§ EXERCISE MATERIALS
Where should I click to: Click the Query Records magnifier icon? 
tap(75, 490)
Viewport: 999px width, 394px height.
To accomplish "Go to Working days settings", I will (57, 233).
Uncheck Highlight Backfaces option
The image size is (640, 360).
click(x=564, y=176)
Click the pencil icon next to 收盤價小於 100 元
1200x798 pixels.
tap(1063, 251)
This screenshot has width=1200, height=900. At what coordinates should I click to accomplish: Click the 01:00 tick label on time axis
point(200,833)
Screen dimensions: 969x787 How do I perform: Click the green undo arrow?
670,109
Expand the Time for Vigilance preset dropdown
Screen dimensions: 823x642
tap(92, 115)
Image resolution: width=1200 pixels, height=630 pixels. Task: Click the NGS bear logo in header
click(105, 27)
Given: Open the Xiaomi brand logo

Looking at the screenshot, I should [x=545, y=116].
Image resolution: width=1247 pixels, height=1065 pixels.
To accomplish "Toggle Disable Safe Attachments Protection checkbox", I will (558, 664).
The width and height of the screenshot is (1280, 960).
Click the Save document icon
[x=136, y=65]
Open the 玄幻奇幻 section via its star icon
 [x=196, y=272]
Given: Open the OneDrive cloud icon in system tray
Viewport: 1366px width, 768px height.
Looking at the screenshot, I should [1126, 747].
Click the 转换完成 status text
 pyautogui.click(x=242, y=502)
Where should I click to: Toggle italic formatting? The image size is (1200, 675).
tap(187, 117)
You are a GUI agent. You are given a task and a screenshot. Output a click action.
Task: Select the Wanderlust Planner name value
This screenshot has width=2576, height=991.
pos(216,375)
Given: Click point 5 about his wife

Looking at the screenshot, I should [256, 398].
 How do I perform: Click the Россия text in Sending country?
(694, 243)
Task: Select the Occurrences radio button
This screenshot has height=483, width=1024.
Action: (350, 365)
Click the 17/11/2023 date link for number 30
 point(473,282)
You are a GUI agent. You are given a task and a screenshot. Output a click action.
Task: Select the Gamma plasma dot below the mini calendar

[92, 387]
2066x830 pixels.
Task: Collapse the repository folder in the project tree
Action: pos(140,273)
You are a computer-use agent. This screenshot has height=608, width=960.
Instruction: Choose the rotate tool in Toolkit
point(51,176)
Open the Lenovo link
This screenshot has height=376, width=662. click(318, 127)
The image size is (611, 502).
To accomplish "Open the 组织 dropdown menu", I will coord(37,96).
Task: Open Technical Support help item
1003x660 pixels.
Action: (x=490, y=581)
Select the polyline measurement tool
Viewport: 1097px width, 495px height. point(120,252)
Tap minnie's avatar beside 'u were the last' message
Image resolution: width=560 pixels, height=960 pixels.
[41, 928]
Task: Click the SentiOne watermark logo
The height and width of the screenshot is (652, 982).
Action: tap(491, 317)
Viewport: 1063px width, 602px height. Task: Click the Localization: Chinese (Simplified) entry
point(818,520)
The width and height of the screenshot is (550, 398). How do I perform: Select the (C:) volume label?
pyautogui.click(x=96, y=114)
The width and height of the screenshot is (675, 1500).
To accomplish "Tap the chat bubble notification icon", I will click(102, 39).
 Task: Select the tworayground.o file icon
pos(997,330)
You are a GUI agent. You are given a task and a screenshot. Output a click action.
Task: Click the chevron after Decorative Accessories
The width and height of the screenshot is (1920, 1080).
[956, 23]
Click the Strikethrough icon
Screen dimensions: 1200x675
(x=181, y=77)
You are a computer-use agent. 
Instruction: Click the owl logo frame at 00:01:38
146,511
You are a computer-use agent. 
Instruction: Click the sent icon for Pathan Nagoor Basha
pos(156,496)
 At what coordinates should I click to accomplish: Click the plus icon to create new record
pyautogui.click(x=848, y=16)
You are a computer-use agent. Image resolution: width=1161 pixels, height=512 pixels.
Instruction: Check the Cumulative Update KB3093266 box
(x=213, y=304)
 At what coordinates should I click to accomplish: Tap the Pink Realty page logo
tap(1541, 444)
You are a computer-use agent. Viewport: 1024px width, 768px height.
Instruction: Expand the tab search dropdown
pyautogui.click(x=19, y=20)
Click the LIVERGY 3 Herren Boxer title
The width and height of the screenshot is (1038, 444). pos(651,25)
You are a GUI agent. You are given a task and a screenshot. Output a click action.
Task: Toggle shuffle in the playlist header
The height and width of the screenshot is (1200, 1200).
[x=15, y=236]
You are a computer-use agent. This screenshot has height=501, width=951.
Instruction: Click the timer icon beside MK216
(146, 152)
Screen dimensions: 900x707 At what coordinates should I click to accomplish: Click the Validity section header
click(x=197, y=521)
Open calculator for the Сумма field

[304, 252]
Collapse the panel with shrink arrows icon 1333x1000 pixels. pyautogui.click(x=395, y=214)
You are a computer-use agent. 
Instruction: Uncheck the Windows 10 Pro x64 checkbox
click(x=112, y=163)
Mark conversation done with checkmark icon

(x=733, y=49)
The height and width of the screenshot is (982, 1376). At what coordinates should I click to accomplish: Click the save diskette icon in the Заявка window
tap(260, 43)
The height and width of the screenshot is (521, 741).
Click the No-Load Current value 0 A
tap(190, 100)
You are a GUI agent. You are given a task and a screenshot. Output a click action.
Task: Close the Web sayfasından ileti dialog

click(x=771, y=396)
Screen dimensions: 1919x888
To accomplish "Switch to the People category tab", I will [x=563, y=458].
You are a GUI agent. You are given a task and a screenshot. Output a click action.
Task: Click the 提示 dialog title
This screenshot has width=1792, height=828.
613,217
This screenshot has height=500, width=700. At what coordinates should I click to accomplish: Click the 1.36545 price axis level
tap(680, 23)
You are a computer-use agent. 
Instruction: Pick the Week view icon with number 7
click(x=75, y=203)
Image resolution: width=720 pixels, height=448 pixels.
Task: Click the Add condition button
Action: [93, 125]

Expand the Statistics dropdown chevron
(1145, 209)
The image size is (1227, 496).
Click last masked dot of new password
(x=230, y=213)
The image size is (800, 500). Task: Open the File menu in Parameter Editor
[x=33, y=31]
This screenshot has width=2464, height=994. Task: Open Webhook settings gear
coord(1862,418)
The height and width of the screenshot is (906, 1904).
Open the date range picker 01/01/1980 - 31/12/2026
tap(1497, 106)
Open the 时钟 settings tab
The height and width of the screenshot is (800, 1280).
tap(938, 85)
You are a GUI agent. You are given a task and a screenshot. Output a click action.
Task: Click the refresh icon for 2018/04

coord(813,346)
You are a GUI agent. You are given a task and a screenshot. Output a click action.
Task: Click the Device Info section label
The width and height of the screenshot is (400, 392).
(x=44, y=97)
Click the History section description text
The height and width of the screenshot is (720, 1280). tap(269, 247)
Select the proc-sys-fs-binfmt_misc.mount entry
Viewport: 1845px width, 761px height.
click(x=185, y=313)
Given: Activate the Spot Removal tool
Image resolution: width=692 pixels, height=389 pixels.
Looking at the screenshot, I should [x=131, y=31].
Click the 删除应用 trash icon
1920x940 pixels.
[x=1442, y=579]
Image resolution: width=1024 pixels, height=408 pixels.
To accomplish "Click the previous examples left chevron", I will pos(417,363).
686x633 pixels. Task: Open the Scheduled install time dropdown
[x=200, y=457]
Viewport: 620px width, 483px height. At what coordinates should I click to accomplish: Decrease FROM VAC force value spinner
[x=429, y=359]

§ PROBLEM
Reproduce every record above, word for word.

§ RESPONSE
Where should I click to: Click the Query Records magnifier icon? 
tap(75, 490)
Viewport: 999px width, 394px height.
To accomplish "Go to Working days settings", I will (57, 233).
Uncheck Highlight Backfaces option
The image size is (640, 360).
click(x=564, y=176)
Click the pencil icon next to 收盤價小於 100 元
1200x798 pixels.
tap(1063, 251)
This screenshot has width=1200, height=900. At what coordinates should I click to accomplish: Click the 01:00 tick label on time axis
point(200,833)
Screen dimensions: 969x787 How do I perform: Click the green undo arrow?
670,109
Expand the Time for Vigilance preset dropdown
Screen dimensions: 823x642
tap(92, 115)
Image resolution: width=1200 pixels, height=630 pixels. Task: Click the NGS bear logo in header
click(105, 27)
Given: Open the Xiaomi brand logo

Looking at the screenshot, I should [x=545, y=116].
Image resolution: width=1247 pixels, height=1065 pixels.
To accomplish "Toggle Disable Safe Attachments Protection checkbox", I will (558, 664).
The width and height of the screenshot is (1280, 960).
Click the Save document icon
[x=136, y=65]
Open the 玄幻奇幻 section via its star icon
 [x=196, y=272]
Given: Open the OneDrive cloud icon in system tray
Viewport: 1366px width, 768px height.
Looking at the screenshot, I should [1126, 747].
Click the 转换完成 status text
 pyautogui.click(x=242, y=502)
Where should I click to: Toggle italic formatting? The image size is (1200, 675).
tap(187, 117)
You are a GUI agent. You are given a task and a screenshot. Output a click action.
Task: Select the Wanderlust Planner name value
This screenshot has width=2576, height=991.
pos(216,375)
Given: Click point 5 about his wife

Looking at the screenshot, I should [256, 398].
 How do I perform: Click the Россия text in Sending country?
(694, 243)
Task: Select the Occurrences radio button
This screenshot has height=483, width=1024.
Action: (350, 365)
Click the 17/11/2023 date link for number 30
 point(473,282)
You are a GUI agent. You are given a task and a screenshot. Output a click action.
Task: Select the Gamma plasma dot below the mini calendar

[92, 387]
2066x830 pixels.
Task: Collapse the repository folder in the project tree
Action: pos(140,273)
You are a computer-use agent. This screenshot has height=608, width=960.
Instruction: Choose the rotate tool in Toolkit
point(51,176)
Open the Lenovo link
This screenshot has height=376, width=662. click(318, 127)
The image size is (611, 502).
To accomplish "Open the 组织 dropdown menu", I will coord(37,96).
Task: Open Technical Support help item
1003x660 pixels.
Action: (x=490, y=581)
Select the polyline measurement tool
Viewport: 1097px width, 495px height. point(120,252)
Tap minnie's avatar beside 'u were the last' message
Image resolution: width=560 pixels, height=960 pixels.
[41, 928]
Task: Click the SentiOne watermark logo
The height and width of the screenshot is (652, 982).
Action: tap(491, 317)
Viewport: 1063px width, 602px height. Task: Click the Localization: Chinese (Simplified) entry
point(818,520)
The width and height of the screenshot is (550, 398). How do I perform: Select the (C:) volume label?
pyautogui.click(x=96, y=114)
The width and height of the screenshot is (675, 1500).
To accomplish "Tap the chat bubble notification icon", I will click(102, 39).
 Task: Select the tworayground.o file icon
pos(997,330)
You are a GUI agent. You are given a task and a screenshot. Output a click action.
Task: Click the chevron after Decorative Accessories
The width and height of the screenshot is (1920, 1080).
[956, 23]
Click the Strikethrough icon
Screen dimensions: 1200x675
(x=181, y=77)
You are a computer-use agent. 
Instruction: Click the owl logo frame at 00:01:38
146,511
You are a computer-use agent. 
Instruction: Click the sent icon for Pathan Nagoor Basha
pos(156,496)
 At what coordinates should I click to accomplish: Click the plus icon to create new record
pyautogui.click(x=848, y=16)
You are a computer-use agent. Image resolution: width=1161 pixels, height=512 pixels.
Instruction: Check the Cumulative Update KB3093266 box
(x=213, y=304)
 At what coordinates should I click to accomplish: Tap the Pink Realty page logo
tap(1541, 444)
You are a computer-use agent. Viewport: 1024px width, 768px height.
Instruction: Expand the tab search dropdown
pyautogui.click(x=19, y=20)
Click the LIVERGY 3 Herren Boxer title
The width and height of the screenshot is (1038, 444). pos(651,25)
You are a GUI agent. You are given a task and a screenshot. Output a click action.
Task: Toggle shuffle in the playlist header
The height and width of the screenshot is (1200, 1200).
[x=15, y=236]
You are a computer-use agent. This screenshot has height=501, width=951.
Instruction: Click the timer icon beside MK216
(146, 152)
Screen dimensions: 900x707 At what coordinates should I click to accomplish: Click the Validity section header
click(x=197, y=521)
Open calculator for the Сумма field

[304, 252]
Collapse the panel with shrink arrows icon 1333x1000 pixels. pyautogui.click(x=395, y=214)
You are a computer-use agent. 
Instruction: Uncheck the Windows 10 Pro x64 checkbox
click(x=112, y=163)
Mark conversation done with checkmark icon

(x=733, y=49)
The height and width of the screenshot is (982, 1376). At what coordinates should I click to accomplish: Click the save diskette icon in the Заявка window
tap(260, 43)
The height and width of the screenshot is (521, 741).
Click the No-Load Current value 0 A
tap(190, 100)
You are a GUI agent. You are given a task and a screenshot. Output a click action.
Task: Close the Web sayfasından ileti dialog

click(x=771, y=396)
Screen dimensions: 1919x888
To accomplish "Switch to the People category tab", I will [x=563, y=458].
You are a GUI agent. You are given a task and a screenshot. Output a click action.
Task: Click the 提示 dialog title
This screenshot has width=1792, height=828.
613,217
This screenshot has height=500, width=700. At what coordinates should I click to accomplish: Click the 1.36545 price axis level
tap(680, 23)
You are a computer-use agent. 
Instruction: Pick the Week view icon with number 7
click(x=75, y=203)
Image resolution: width=720 pixels, height=448 pixels.
Task: Click the Add condition button
Action: [93, 125]

Expand the Statistics dropdown chevron
(1145, 209)
The image size is (1227, 496).
Click last masked dot of new password
(x=230, y=213)
The image size is (800, 500). Task: Open the File menu in Parameter Editor
[x=33, y=31]
This screenshot has width=2464, height=994. Task: Open Webhook settings gear
coord(1862,418)
The height and width of the screenshot is (906, 1904).
Open the date range picker 01/01/1980 - 31/12/2026
tap(1497, 106)
Open the 时钟 settings tab
The height and width of the screenshot is (800, 1280).
tap(938, 85)
You are a GUI agent. You are given a task and a screenshot. Output a click action.
Task: Click the refresh icon for 2018/04

coord(813,346)
You are a GUI agent. You are given a task and a screenshot. Output a click action.
Task: Click the Device Info section label
The width and height of the screenshot is (400, 392).
(x=44, y=97)
Click the History section description text
The height and width of the screenshot is (720, 1280). tap(269, 247)
Select the proc-sys-fs-binfmt_misc.mount entry
Viewport: 1845px width, 761px height.
click(x=185, y=313)
Given: Activate the Spot Removal tool
Image resolution: width=692 pixels, height=389 pixels.
Looking at the screenshot, I should [x=131, y=31].
Click the 删除应用 trash icon
1920x940 pixels.
[x=1442, y=579]
Image resolution: width=1024 pixels, height=408 pixels.
To accomplish "Click the previous examples left chevron", I will pos(417,363).
686x633 pixels. Task: Open the Scheduled install time dropdown
[x=200, y=457]
Viewport: 620px width, 483px height. At what coordinates should I click to accomplish: Decrease FROM VAC force value spinner
[x=429, y=359]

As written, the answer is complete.